A Brief History
Woody Island is a small island that lies at the northern entrance to Chiniak Bay, just two miles from the city of Kodiak. It is part of the outlying islands that provide shelter for Kodiak's harbors. Woody Island is four miles long and two miles wide. It has seven small lakes and about thirteen miles of coastline. By Kodiak standards this is small island, yet is has a rich and remarkable history.
Archaeological data indicates that the Sugpiaq Alutiiq people occupied the island for a millennia. Prehistoric sites are common on Woody Island. When Russian traders arrived, the major Alutiiq village in northern Chiniak Bay was on Woody Island's western coast. Known by its Sugqiaq name, Tangirnaq, this village was home to hundreds of residents who called themselves Tangirnarmiut, "the people of Tangirnaq." The Russians called this settlement Ostrov Leisnoi or, "wooded island."
The Russian-American Commercial Company operated an ice company on the island beginning in 1852. They dammed Lake Tanignak, increasing its depth substantially. They cut and shipped ice south to the west coast of America. The company brought in the first iron rails to haul ice and horses. Horse-powered saws cut the ice into blocks and a sawmill was built to produce sawdust that was used to insulate the ice for shipment. The first road built in Alaska was graded around Woody Island to allow the horses to be exercised. In 1867 the company was renamed the Kodiak Ice Co.

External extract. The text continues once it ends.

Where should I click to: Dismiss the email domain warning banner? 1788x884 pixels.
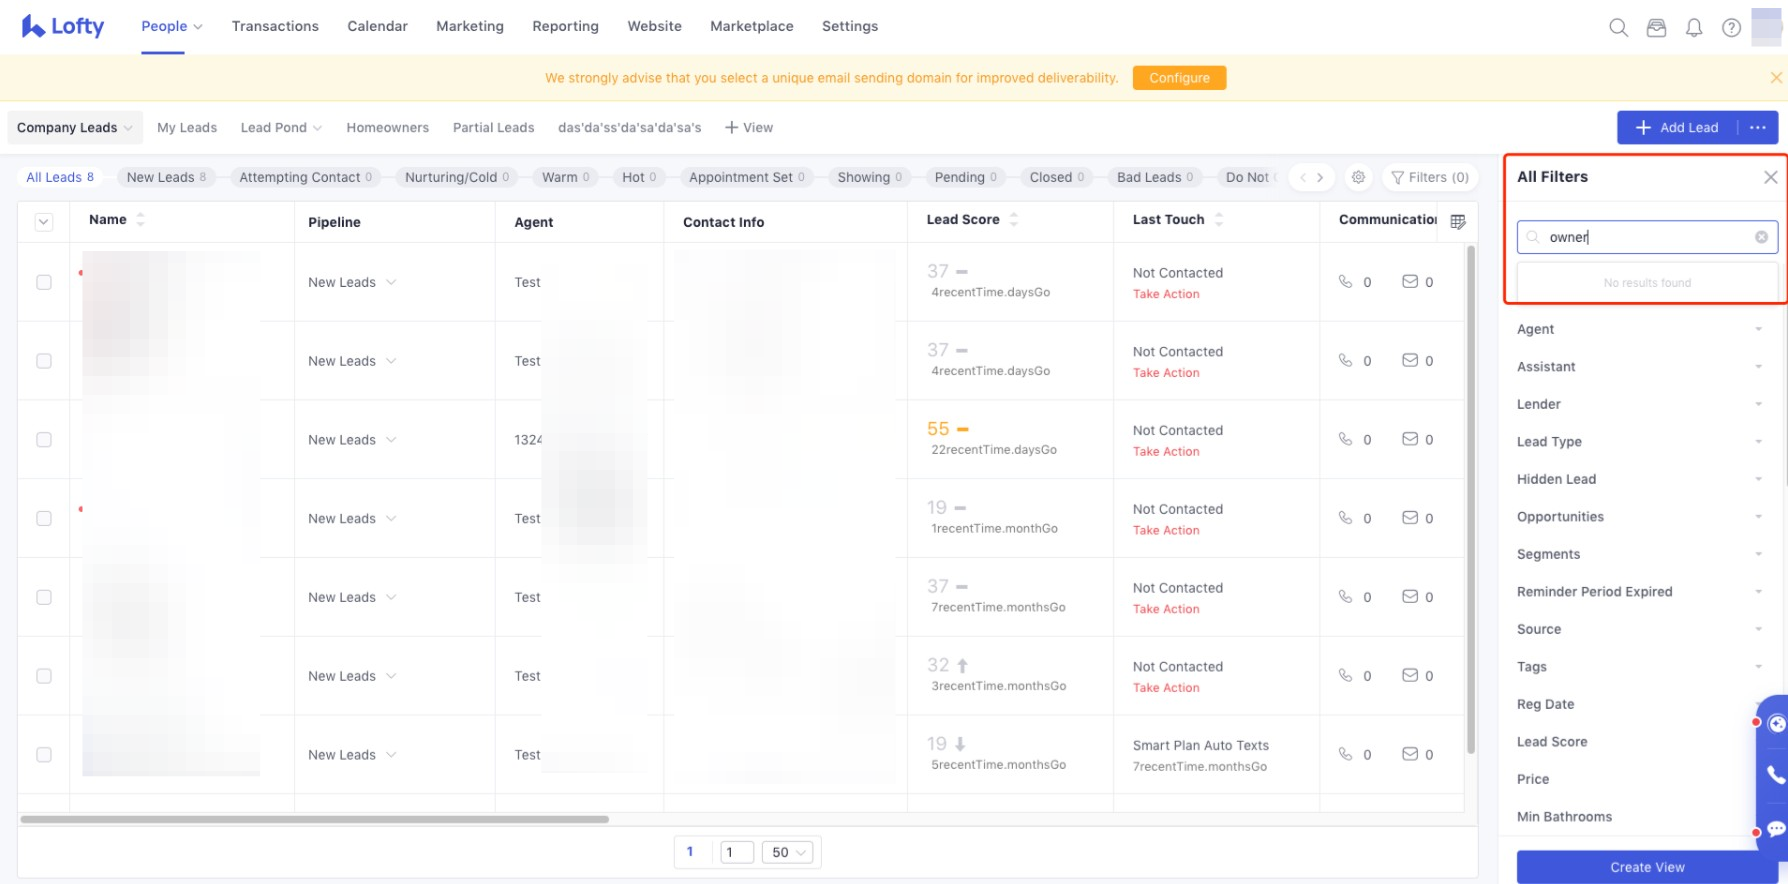click(x=1776, y=78)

Ernest and Ida Roscoe founded a Baptist orphanage and church on Woody Island in 1893. This provided a home for some children who were in need, but it also led to many conflicts with Native families over the custody of their children. The Baptist missionaries sometimes brought children to the orphanage, even against their parents' will. They also discouraged the practice of Russian Orthodoxy, which was the faith of most Woody Islanders at that time.

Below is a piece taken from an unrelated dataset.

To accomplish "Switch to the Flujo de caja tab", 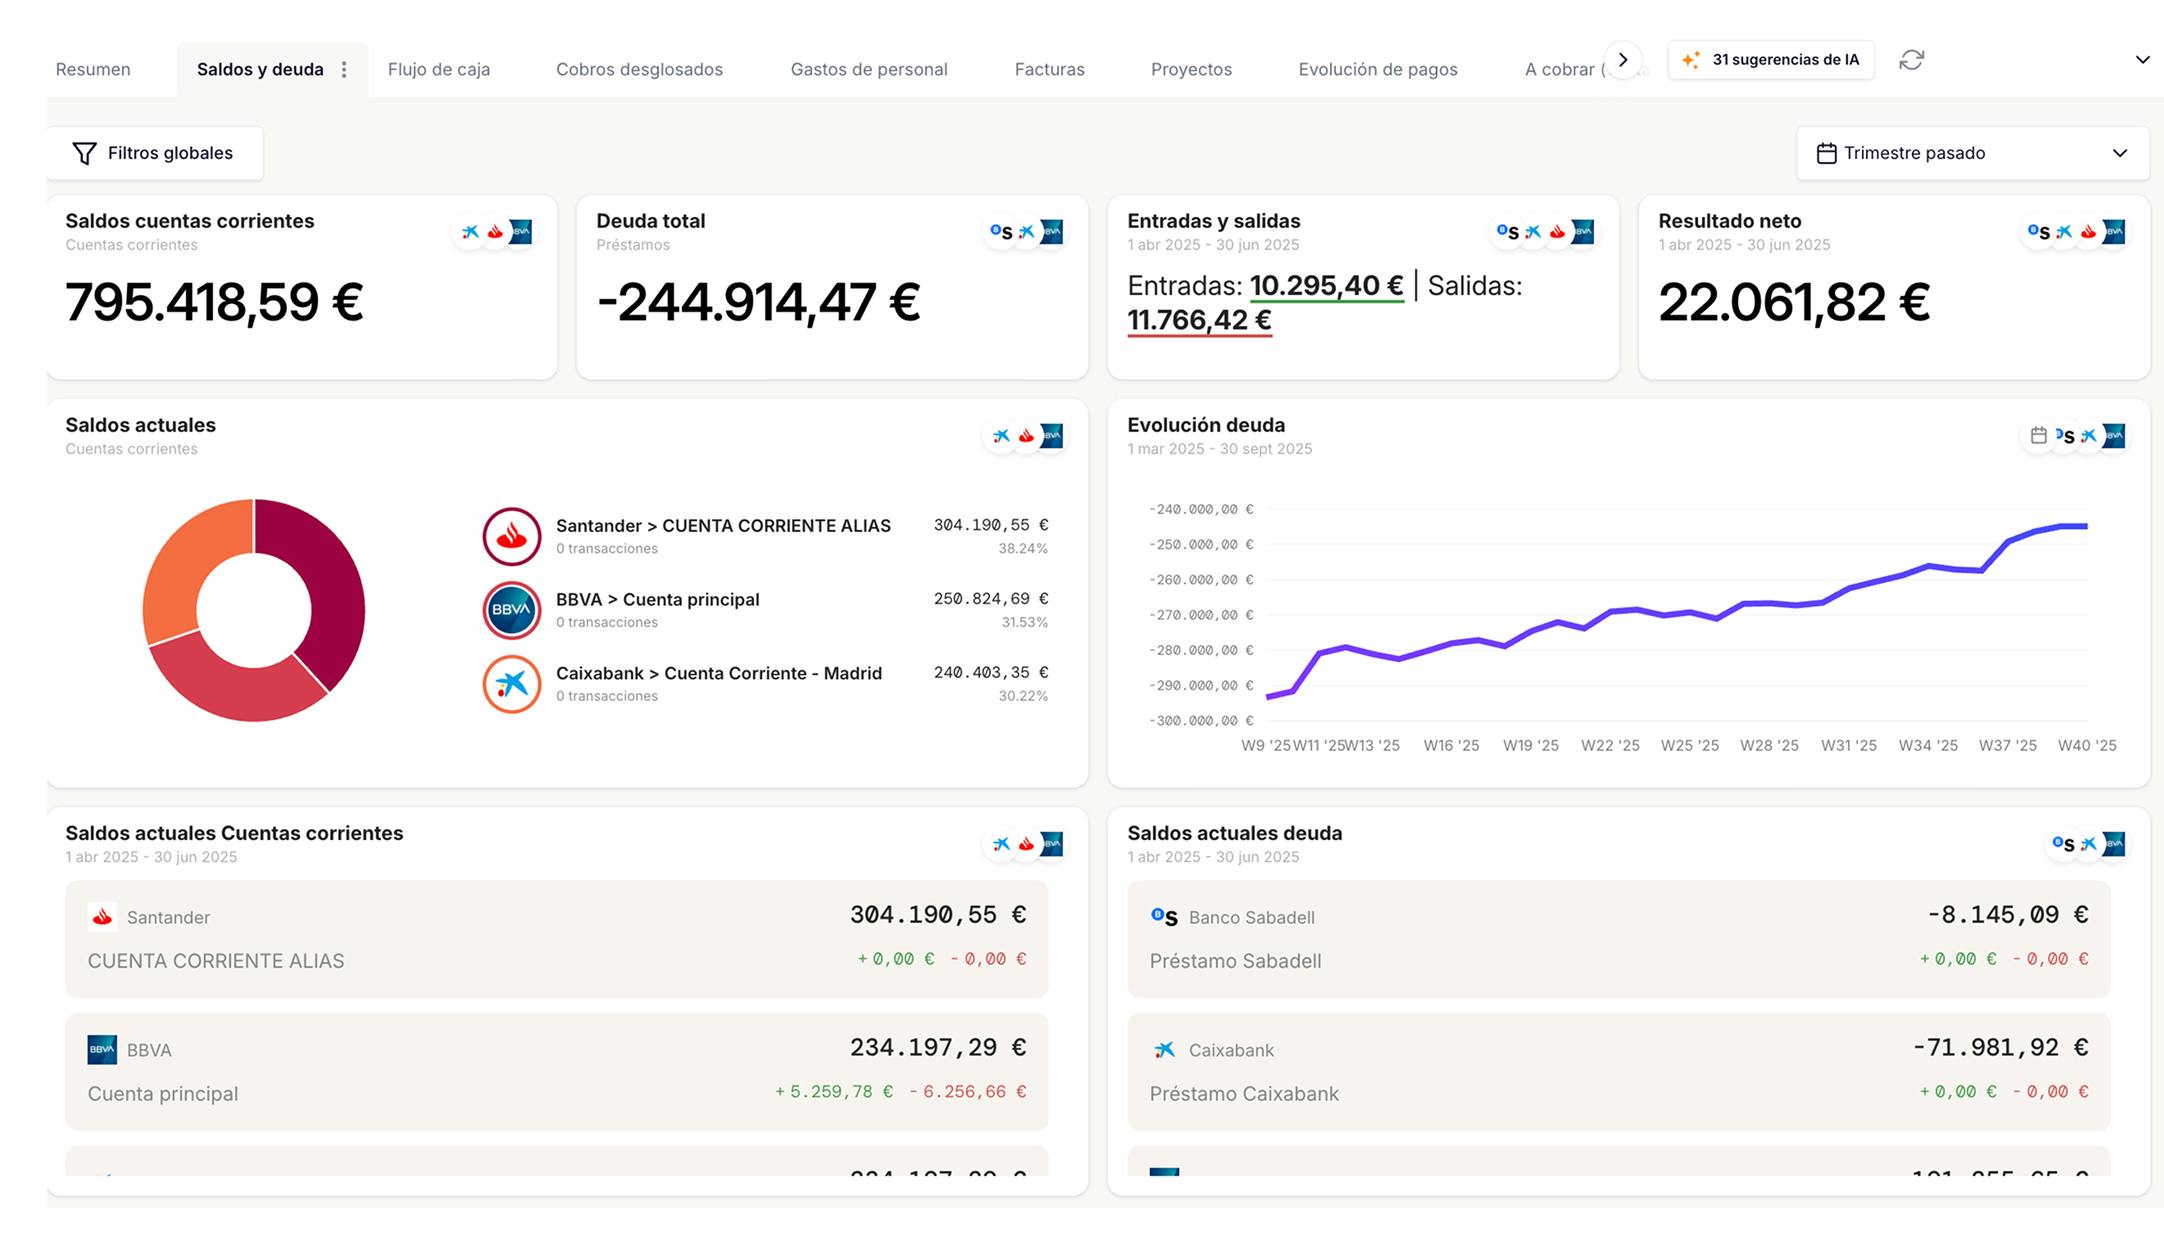I will pos(438,69).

World War II brought more changes to Tangirnaq. A communications station was built in 1941, along with houses for the many families who joined the men employed there. Beginning in 1942, a great number of the island's trees were cut down by the Army to support the war effort in the Aleutians. Finally, in the 1960's, the public school was closed and children began to attend school in Kodiak. For a while, people remained on Tangirnaq, preferring to travel to and from Kodiak for school and work. However, when ferry service was discontinued after 1970, most residents moved to Kodiak permanently.
During the 1950's, the American Baptist Church began offering a non-denominational summer camp (Camp Woody) on the island, which is still in operation today. The FAA still maintains a radio beacon on the island for aircraft directional use. There is no longer any public transportation to the island. The majority of land on Woody Island is private property, except for a wilderness area belonging to Alaska State Parks. A number of people still hunt and fish the lands and water of Tangirnaq. The island is inhabited today by two "hermits" and is visited by two families owning summer homes. They, along with others, will always consider Woody Island to be their home.